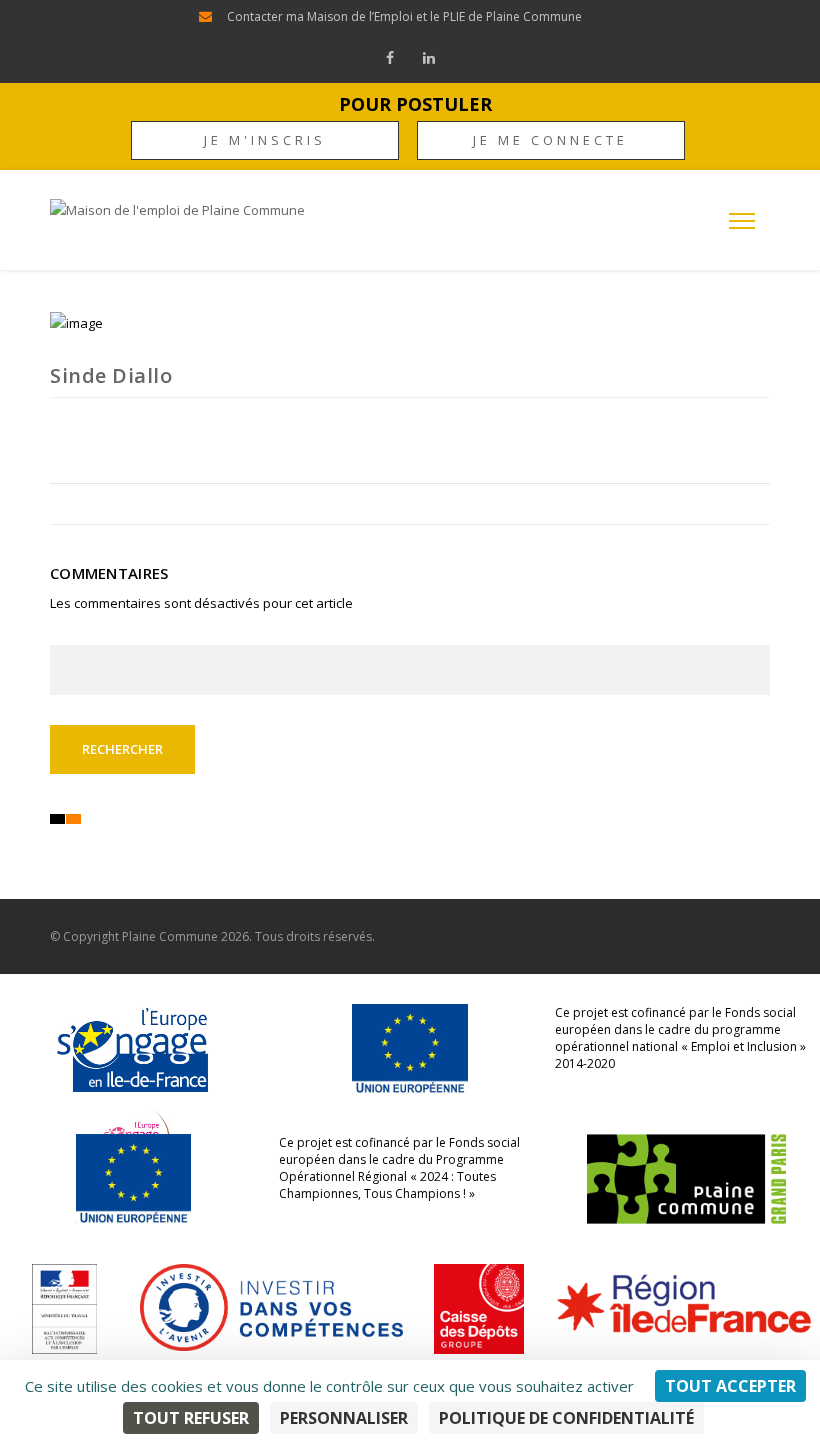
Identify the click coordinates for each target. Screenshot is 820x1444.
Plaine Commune (170, 936)
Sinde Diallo (111, 375)
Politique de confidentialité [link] (566, 1418)
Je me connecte (550, 140)
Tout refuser (191, 1418)
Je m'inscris (265, 140)
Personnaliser (344, 1418)
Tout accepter (730, 1386)
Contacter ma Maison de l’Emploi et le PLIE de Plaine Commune (404, 16)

• • • •

- What to do -
Extract all lines from the data in which "Commune" is found.

- Response area -
Plaine Commune (170, 936)
Contacter ma Maison de l’Emploi et le PLIE de Plaine Commune (404, 16)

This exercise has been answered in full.